[START Records for this task]
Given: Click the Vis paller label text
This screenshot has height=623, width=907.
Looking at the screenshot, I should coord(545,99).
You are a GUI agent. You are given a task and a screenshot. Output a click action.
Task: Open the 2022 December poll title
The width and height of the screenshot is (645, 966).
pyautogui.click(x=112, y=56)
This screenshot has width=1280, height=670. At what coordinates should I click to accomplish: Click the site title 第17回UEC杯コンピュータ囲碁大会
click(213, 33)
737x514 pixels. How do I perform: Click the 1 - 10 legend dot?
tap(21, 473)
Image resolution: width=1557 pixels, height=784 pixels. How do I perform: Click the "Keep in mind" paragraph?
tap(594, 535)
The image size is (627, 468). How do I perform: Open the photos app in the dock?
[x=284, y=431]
[END Records for this task]
Your goal:
Show every line in the items above that contains the string "screenshot", copying each line in full.

Output below:
This screenshot has height=623, width=907.
Looking at the screenshot, I should coord(545,99).
You are a GUI agent. You are given a task and a screenshot. Output a click action.
The width and height of the screenshot is (645, 966).
This screenshot has width=1280, height=670. At what coordinates should I click to accomplish: Click the site title 第17回UEC杯コンピュータ囲碁大会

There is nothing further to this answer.